== Dataset extract ==
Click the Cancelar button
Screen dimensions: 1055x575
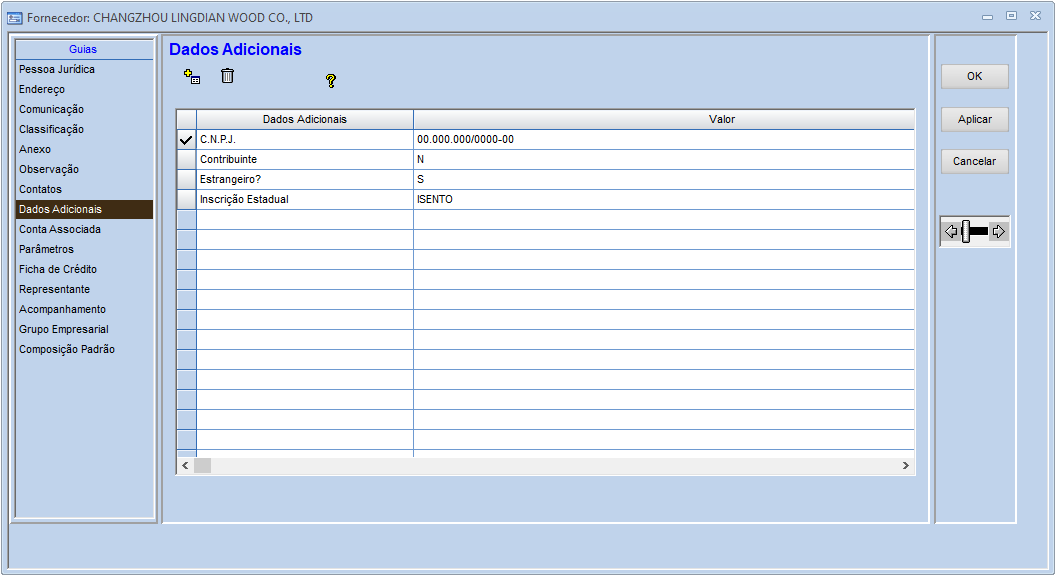point(975,162)
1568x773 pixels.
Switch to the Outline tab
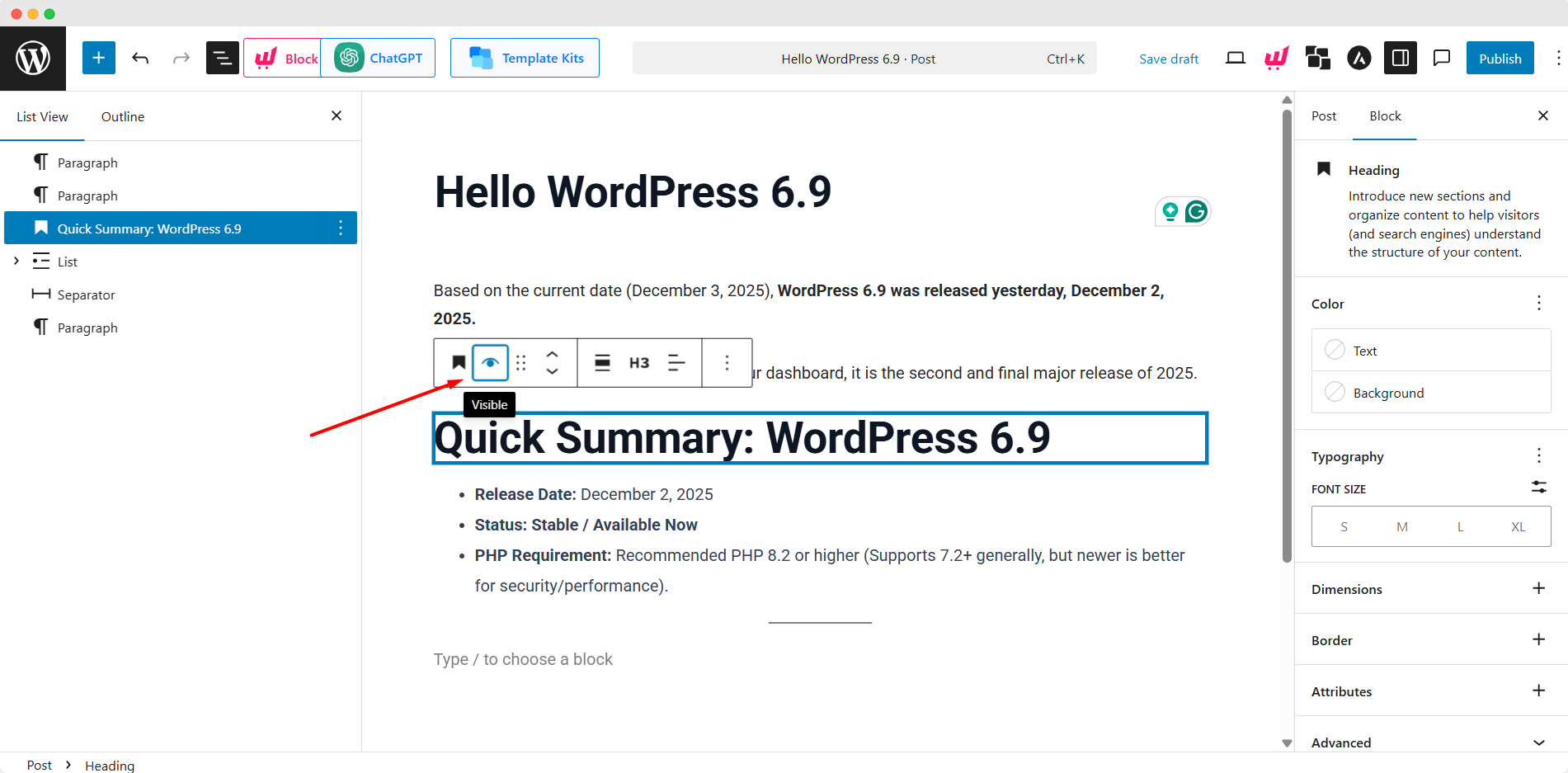click(x=122, y=116)
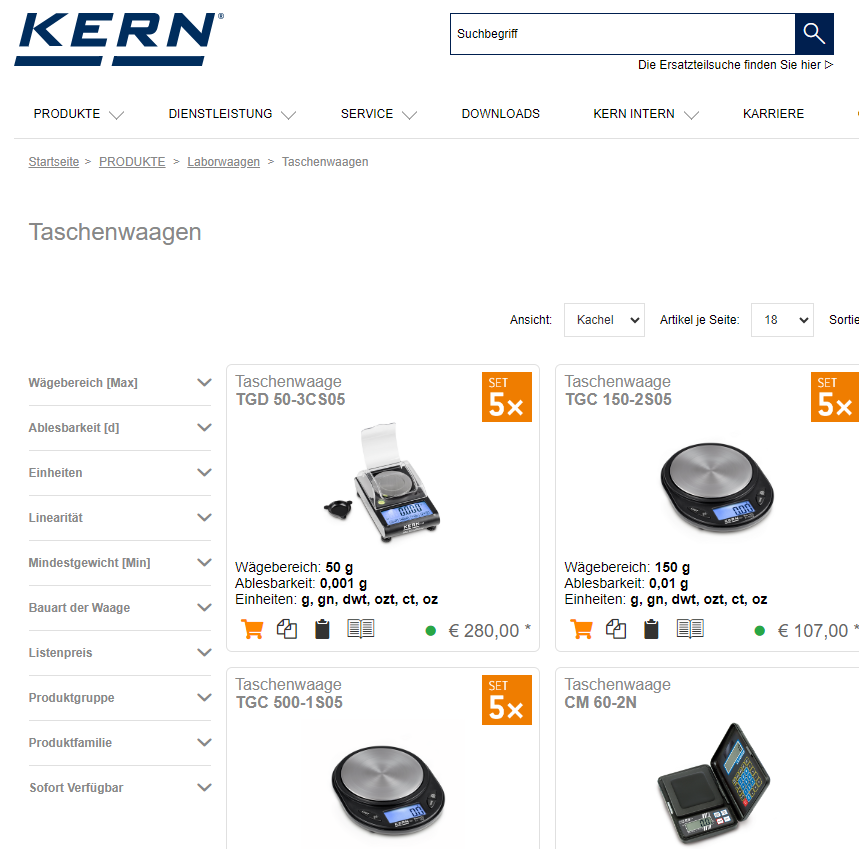Open the PRODUKTE menu
859x849 pixels.
pyautogui.click(x=78, y=114)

== The exercise ==
Rewrite all the records with "button" swapped for "control", changing nothing else and leaving out the pictures.

== Correct output ==
Click the Cancelar control
Screen dimensions: 1055x575
point(975,162)
1568x773 pixels.
Switch to the Outline tab
click(x=122, y=116)
Open the PRODUKTE menu
859x849 pixels.
pyautogui.click(x=78, y=114)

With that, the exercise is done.